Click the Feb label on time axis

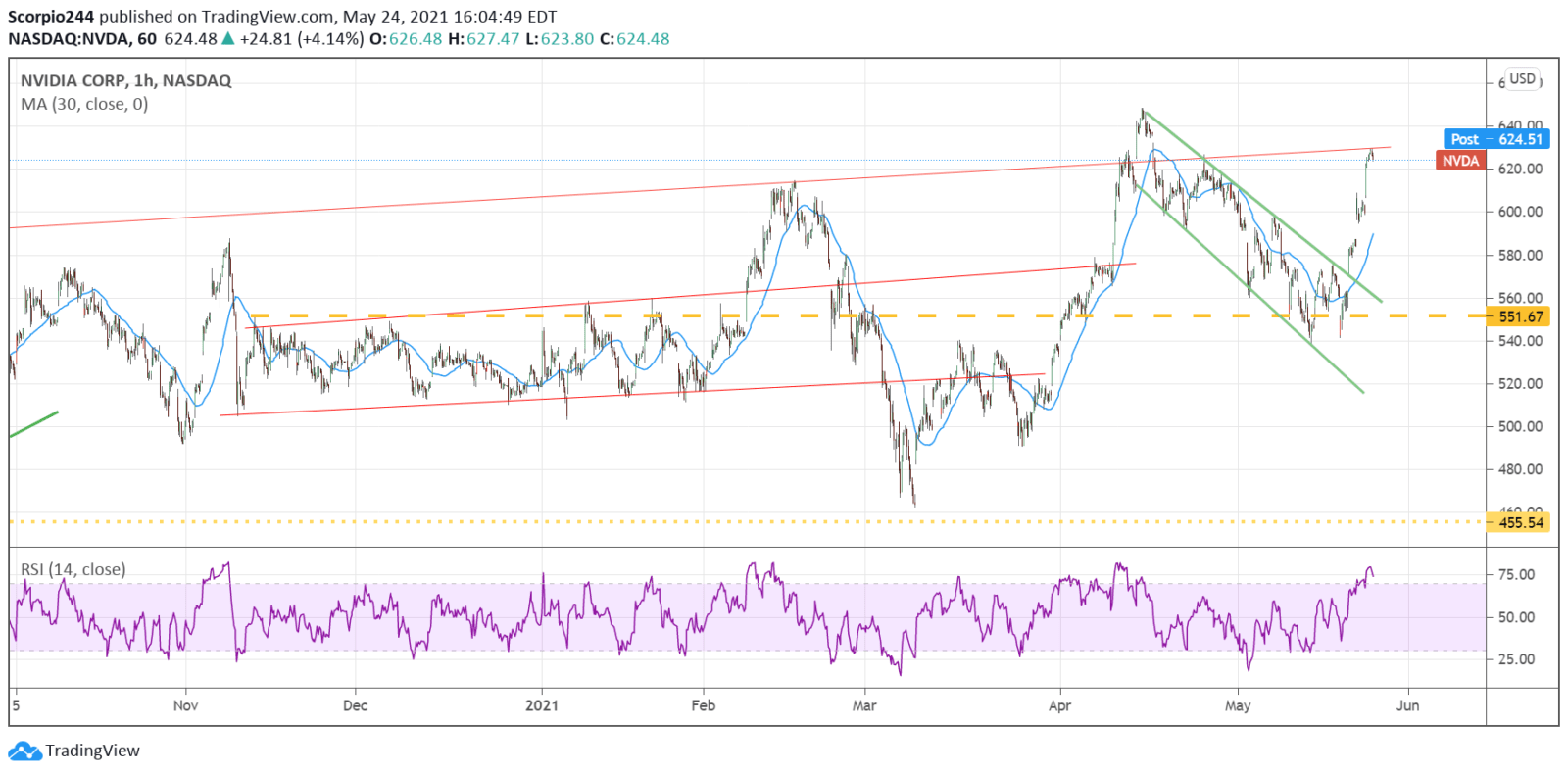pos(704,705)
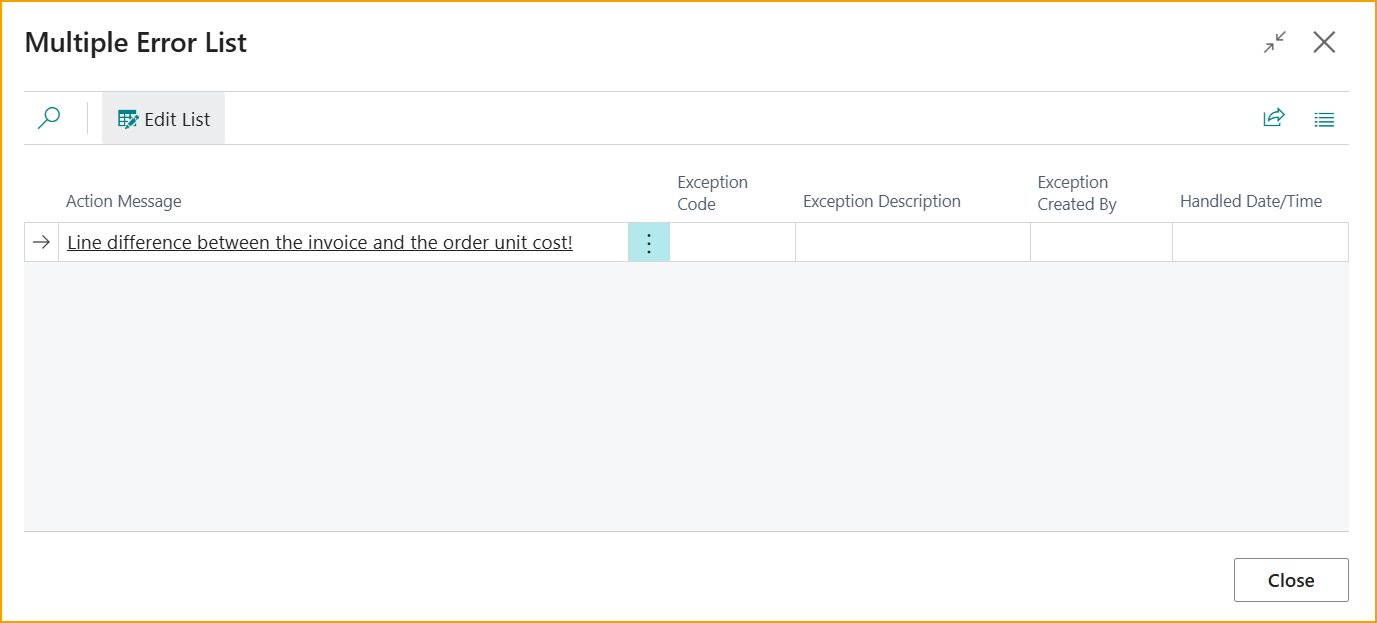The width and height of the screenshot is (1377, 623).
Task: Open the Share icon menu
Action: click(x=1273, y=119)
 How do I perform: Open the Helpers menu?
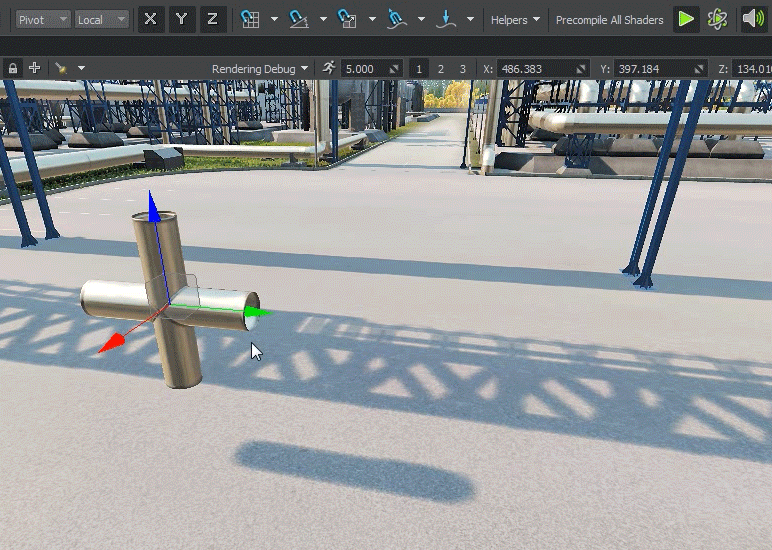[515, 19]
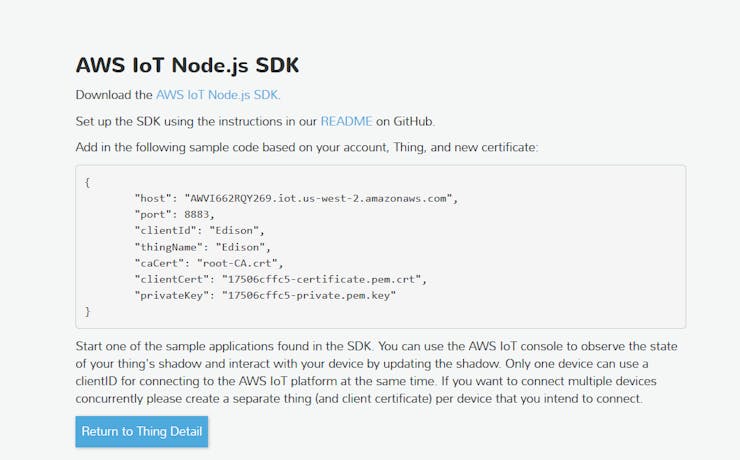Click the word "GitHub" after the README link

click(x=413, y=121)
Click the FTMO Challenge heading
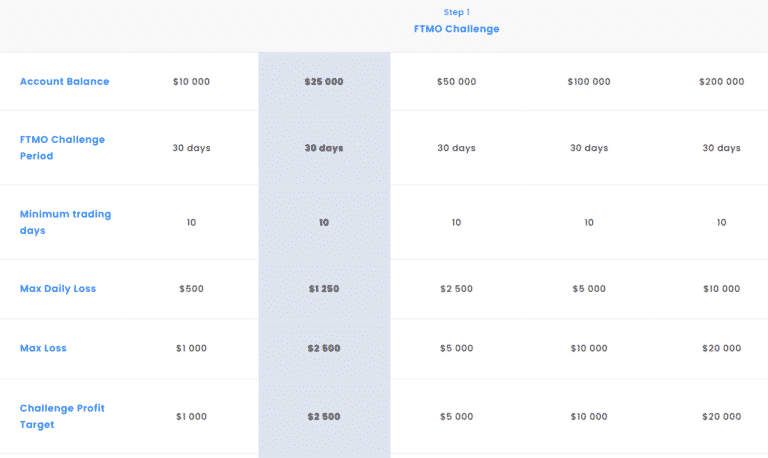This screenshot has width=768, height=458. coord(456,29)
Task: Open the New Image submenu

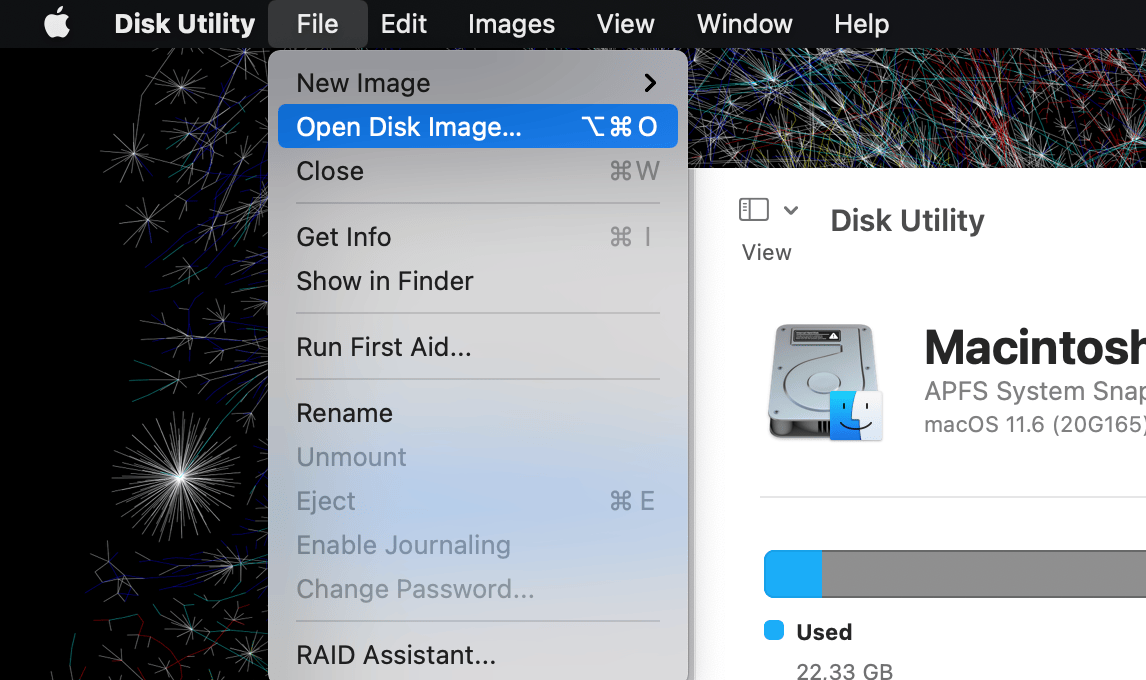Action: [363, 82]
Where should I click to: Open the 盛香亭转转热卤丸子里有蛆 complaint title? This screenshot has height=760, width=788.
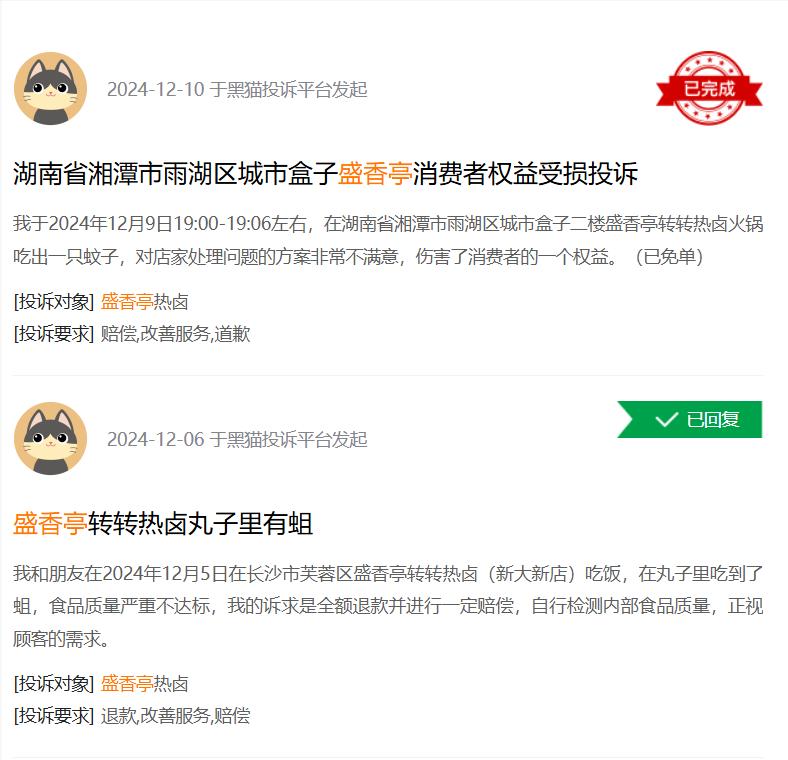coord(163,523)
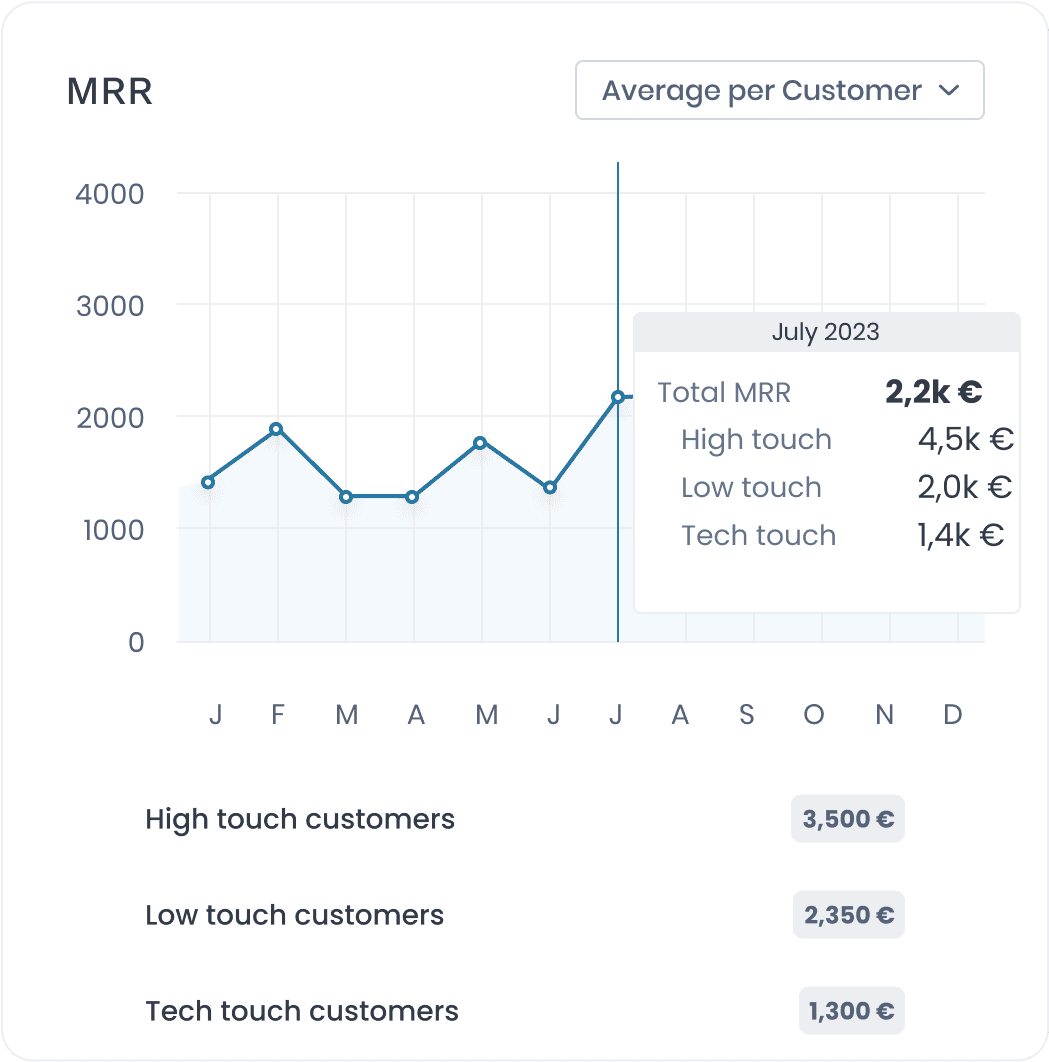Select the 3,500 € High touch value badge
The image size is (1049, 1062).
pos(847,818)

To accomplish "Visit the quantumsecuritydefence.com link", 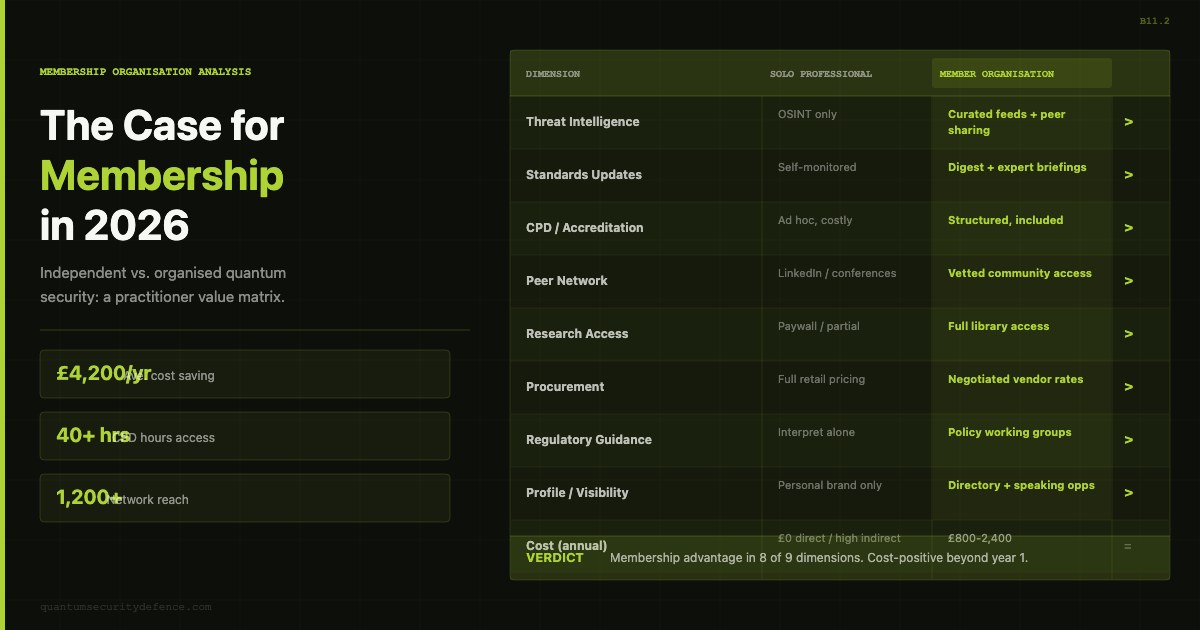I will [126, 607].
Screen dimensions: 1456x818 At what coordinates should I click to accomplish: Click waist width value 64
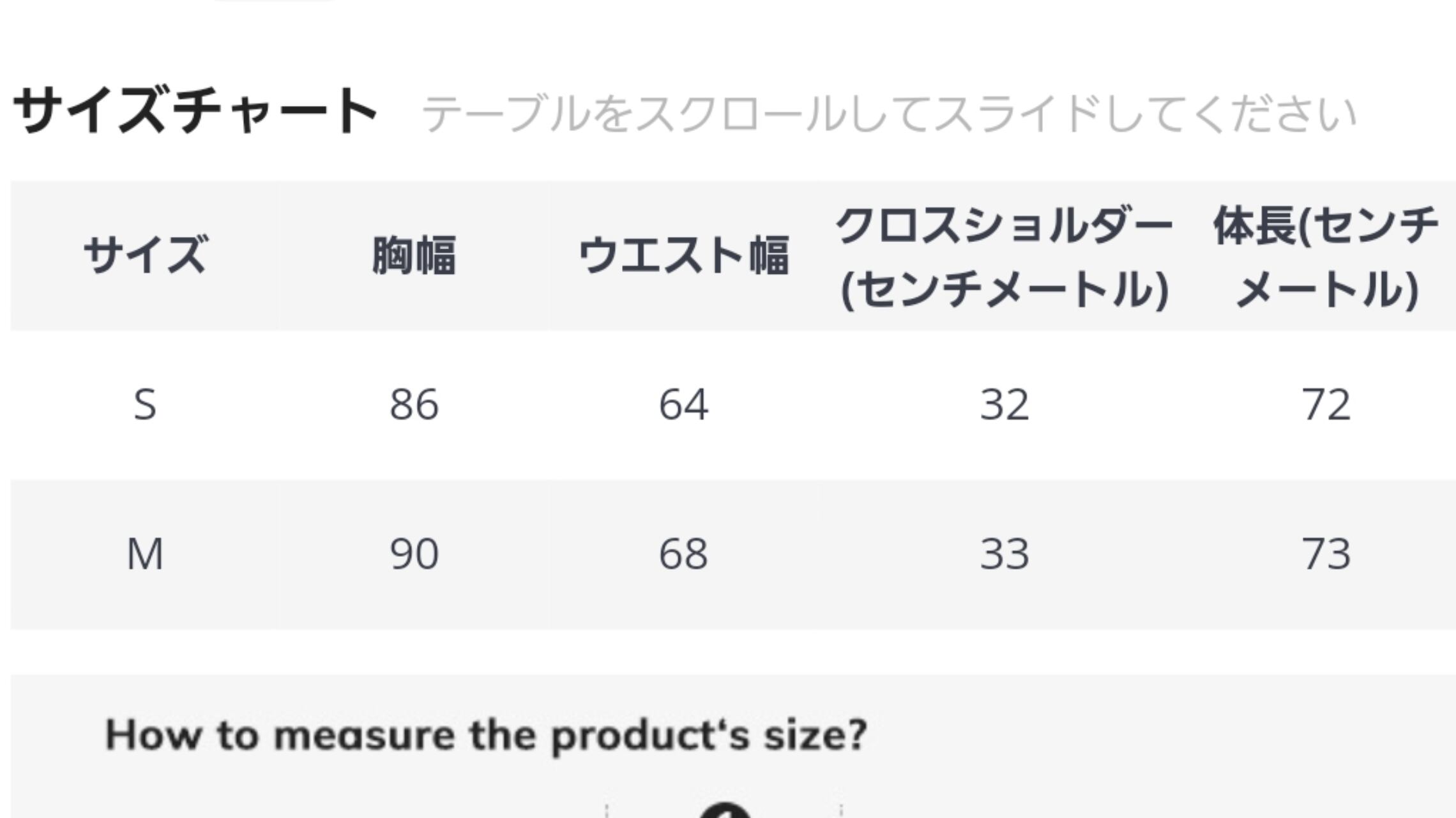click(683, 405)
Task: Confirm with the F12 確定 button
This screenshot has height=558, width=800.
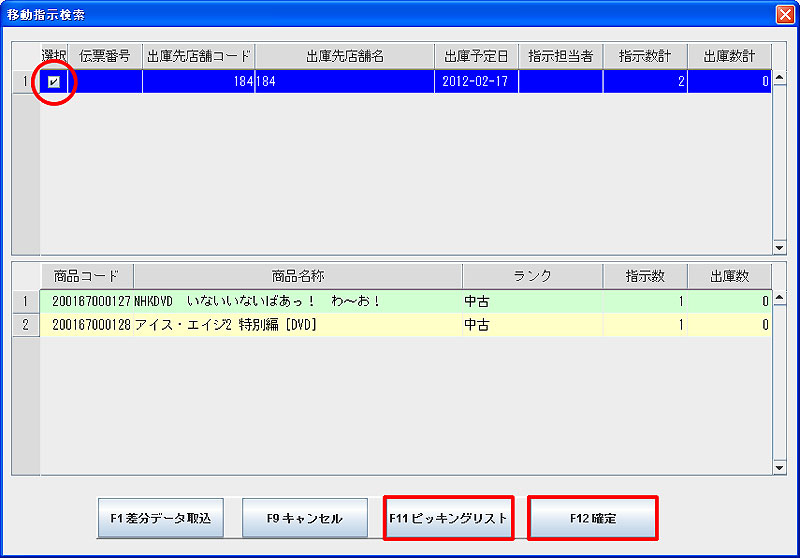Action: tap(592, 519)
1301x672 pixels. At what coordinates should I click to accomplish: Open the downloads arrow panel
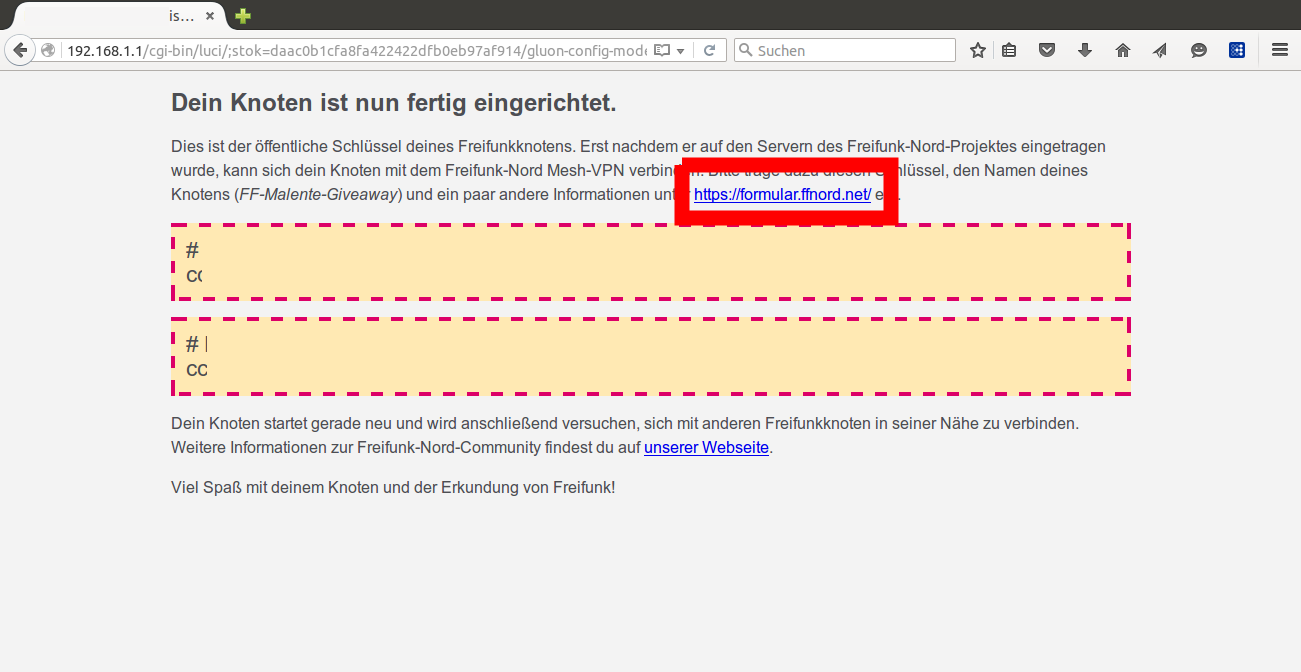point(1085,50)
========
§ **Work task**:
Please transcribe exactly the lines from the one containing "Task: Confirm with the F12 確定 button" through the last line of the records above, both included, and leave out every picture.

§ **Task solution**:
Task: Confirm with the F12 確定 button
This screenshot has height=558, width=800.
Action: tap(592, 519)
1301x672 pixels. At what coordinates should I click to accomplish: Open the downloads arrow panel
point(1085,50)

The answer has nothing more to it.